/parameter-sharing-paper

A training framework for Stable Baselines3 reinforcement learning agents, with hyperparameter optimization and pre-trained agents included.

Primary LanguagePythonMIT LicenseMIT

Introduction

This is a repo dedicated for a RL research paper about agent indicator method. It has been forked from rl-baseline3-zoo project, and modified to conduct experiments about agent indicators used in RL.

How to use

The script to conduct the hyperparameter optimization is indicator_opt.py. Following comman can be used to run the script.

$ python indicator_opt.py --algo {PPO or DQN} --env {env name} --n-timesteps {number of timesteps} --n-trials {number of set of hyperparameters to test with} --n-evaluations {number of evaluations} --sampler {sampler type(Optuna)} --pruner {pruner type(Optuna)}

Agent Indicators

There are four agent indicators implemented in this repo: Inversion, Inversion with Replacement, Geometric, Binary.

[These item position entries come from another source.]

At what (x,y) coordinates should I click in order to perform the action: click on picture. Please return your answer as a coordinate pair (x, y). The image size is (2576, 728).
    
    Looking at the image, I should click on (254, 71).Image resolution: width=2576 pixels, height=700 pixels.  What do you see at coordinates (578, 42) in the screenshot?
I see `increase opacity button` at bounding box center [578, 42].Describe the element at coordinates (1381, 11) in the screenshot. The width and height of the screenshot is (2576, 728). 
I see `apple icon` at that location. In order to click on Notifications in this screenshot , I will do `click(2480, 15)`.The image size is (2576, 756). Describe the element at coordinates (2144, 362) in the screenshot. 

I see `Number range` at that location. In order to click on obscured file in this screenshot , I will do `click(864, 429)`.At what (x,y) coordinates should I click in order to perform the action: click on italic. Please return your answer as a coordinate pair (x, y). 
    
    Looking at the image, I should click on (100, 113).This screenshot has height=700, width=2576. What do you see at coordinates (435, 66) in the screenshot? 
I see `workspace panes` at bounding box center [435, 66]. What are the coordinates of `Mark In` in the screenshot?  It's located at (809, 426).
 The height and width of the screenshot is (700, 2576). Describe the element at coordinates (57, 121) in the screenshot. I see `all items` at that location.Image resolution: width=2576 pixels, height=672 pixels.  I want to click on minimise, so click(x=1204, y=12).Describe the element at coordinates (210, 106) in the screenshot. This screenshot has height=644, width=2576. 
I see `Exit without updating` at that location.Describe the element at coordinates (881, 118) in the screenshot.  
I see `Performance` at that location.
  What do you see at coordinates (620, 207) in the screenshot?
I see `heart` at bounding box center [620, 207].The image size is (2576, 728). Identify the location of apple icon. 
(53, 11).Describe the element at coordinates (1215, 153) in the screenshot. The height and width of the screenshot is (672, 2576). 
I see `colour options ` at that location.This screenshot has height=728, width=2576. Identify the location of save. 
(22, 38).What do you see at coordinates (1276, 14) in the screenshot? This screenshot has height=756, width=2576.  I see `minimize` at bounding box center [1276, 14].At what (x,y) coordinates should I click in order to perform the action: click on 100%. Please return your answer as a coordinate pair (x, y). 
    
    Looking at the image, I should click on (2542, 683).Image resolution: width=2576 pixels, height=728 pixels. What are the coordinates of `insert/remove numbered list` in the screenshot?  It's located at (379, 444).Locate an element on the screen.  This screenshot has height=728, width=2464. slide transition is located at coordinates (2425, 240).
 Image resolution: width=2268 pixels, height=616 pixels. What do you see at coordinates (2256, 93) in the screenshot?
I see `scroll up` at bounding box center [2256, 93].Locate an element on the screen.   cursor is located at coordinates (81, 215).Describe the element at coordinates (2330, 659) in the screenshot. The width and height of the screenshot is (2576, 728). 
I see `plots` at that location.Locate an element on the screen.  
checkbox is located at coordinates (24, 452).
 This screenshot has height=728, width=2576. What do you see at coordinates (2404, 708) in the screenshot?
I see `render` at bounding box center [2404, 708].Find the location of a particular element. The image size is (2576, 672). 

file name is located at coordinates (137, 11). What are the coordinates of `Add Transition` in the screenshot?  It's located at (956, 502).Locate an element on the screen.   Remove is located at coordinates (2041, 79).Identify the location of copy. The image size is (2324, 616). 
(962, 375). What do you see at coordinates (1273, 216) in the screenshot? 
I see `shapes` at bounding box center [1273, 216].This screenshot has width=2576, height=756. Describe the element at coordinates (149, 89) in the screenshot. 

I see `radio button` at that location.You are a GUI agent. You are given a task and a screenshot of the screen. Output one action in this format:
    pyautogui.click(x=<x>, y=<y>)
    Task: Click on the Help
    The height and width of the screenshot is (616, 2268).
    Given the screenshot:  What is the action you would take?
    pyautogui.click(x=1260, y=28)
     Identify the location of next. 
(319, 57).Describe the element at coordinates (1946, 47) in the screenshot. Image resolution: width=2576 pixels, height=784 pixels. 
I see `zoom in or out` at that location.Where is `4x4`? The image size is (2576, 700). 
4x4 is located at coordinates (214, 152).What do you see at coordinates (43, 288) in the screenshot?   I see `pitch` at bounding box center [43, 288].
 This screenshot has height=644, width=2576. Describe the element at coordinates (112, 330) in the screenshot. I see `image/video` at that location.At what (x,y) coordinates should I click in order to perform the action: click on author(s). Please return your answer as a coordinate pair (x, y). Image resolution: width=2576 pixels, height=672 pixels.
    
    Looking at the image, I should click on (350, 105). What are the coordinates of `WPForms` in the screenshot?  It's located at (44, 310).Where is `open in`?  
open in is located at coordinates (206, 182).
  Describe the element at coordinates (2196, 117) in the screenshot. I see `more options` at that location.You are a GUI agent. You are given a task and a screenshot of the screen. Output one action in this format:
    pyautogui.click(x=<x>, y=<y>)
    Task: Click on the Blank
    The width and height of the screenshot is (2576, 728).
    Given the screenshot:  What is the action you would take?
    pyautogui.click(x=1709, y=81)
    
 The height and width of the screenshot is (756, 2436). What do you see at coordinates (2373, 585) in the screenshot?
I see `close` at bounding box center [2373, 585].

  • Inversion: Invert the observation of certain types of agents and add it as a channel to the original observation. For agents that do not need inversion, duplicate original observation.
  • Inversion with Replacement: The same as Inversion, but the inverted observation (or the same duplicate observation for agents that do not need it) is used in place of the original observation.
  • Geometric: Add an additional channel with alternating geometric checkered pattern for different types of agents.
  • Binary: Add additional channels, each of which is entirely black or white based on the type of an agent.

To see the implementation detail, please refer indicator_utils.py.

Evaluations

Hyperparameters that gave best results were trained again for multiple times for fair evaluation. The retraining and evaluation scipt is indicator_eval_params.py.

Results

All the experimental results that used for paper are stored in indicator_hyperparameters folder.